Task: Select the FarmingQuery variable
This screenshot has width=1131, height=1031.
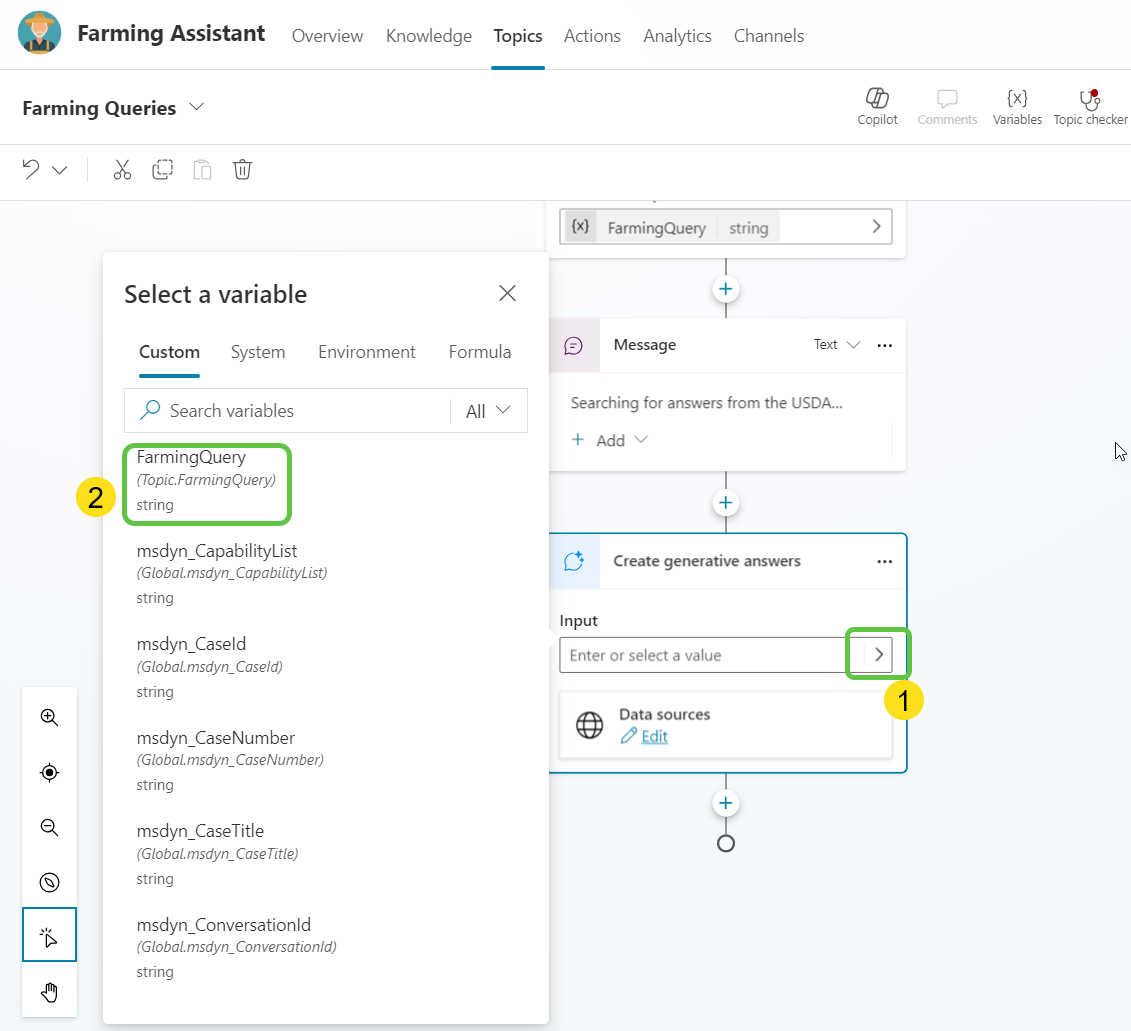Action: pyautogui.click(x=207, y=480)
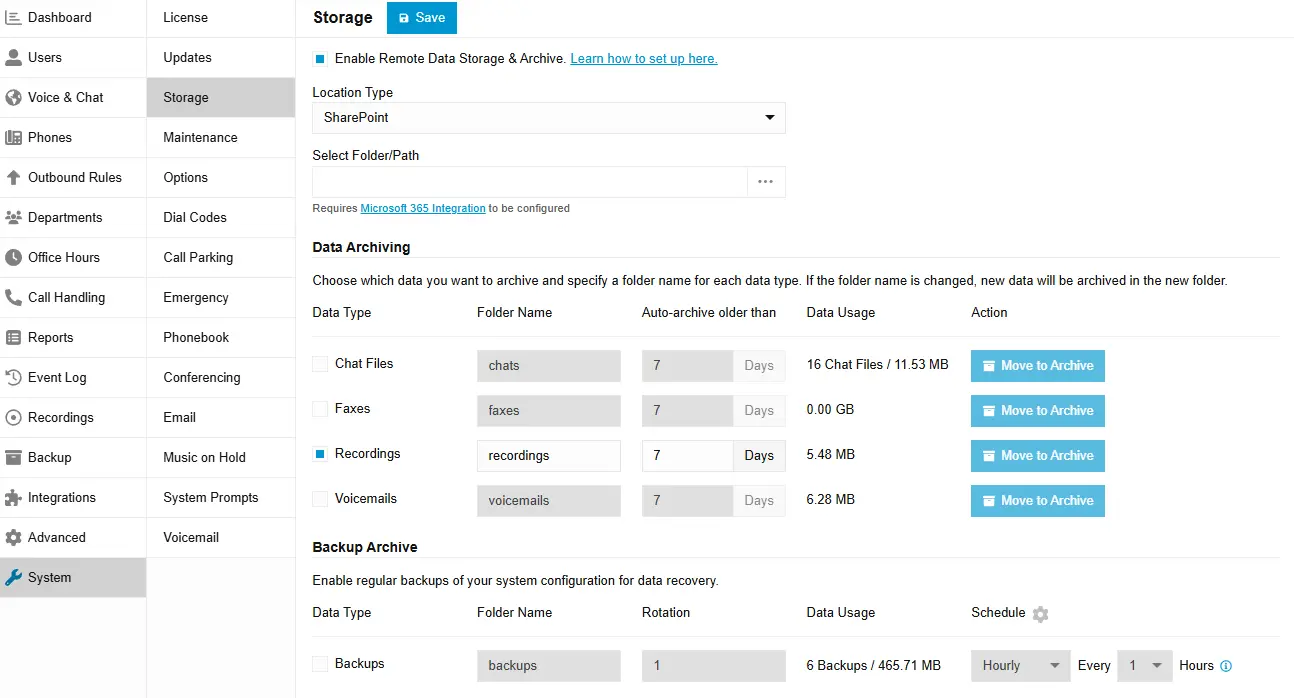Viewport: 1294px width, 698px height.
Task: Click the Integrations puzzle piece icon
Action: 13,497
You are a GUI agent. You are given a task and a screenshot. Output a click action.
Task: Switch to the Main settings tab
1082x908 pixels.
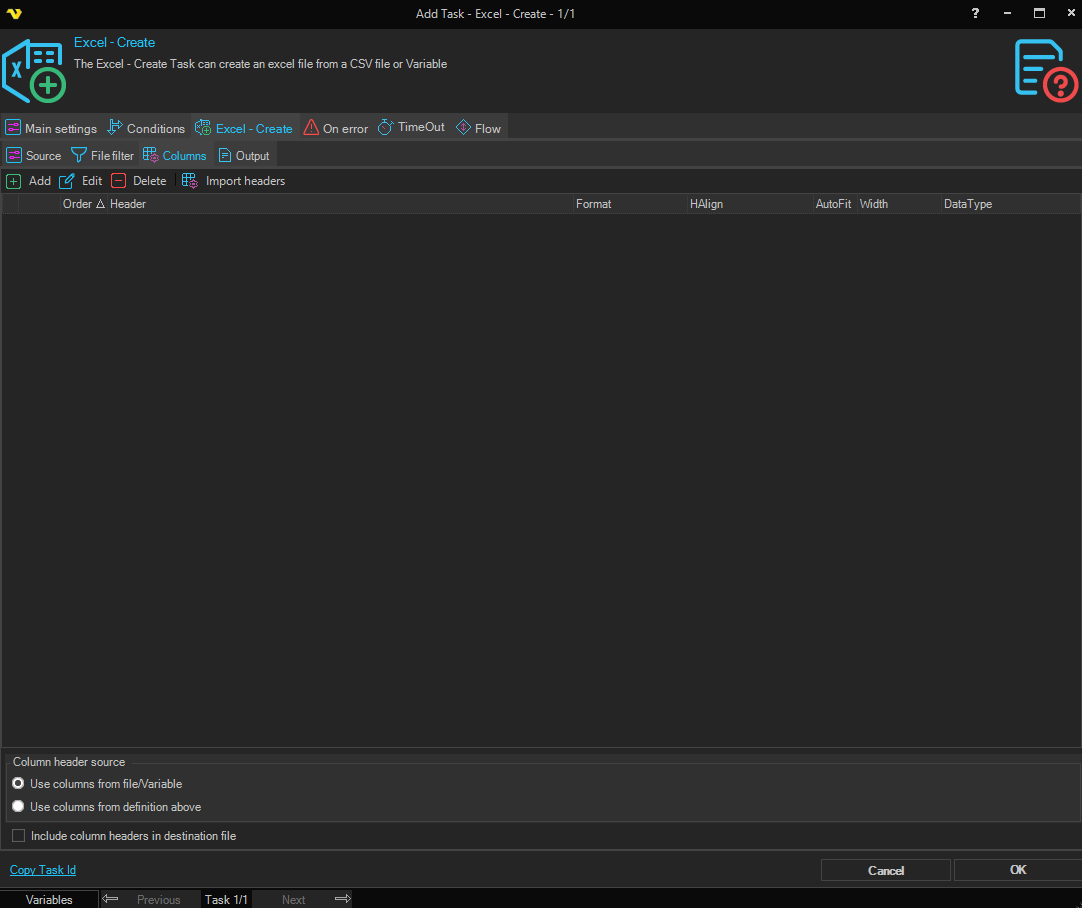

(Given problem) Rewrite all of the rows above, replacing "screenshot" with "screen capture" everywhere it appears and keeping everything else the same. Leave the pictures out of your answer.

(Exercise output)
Task: Select the FarmingQuery variable
This screen capture has width=1131, height=1031.
Action: pyautogui.click(x=207, y=480)
Viewport: 1294px width, 698px height.
Task: Click the Integrations puzzle piece icon
Action: 13,497
You are a GUI agent. You are given a task and a screen capture. Output a click action.
Task: Switch to the Main settings tab
1082x908 pixels.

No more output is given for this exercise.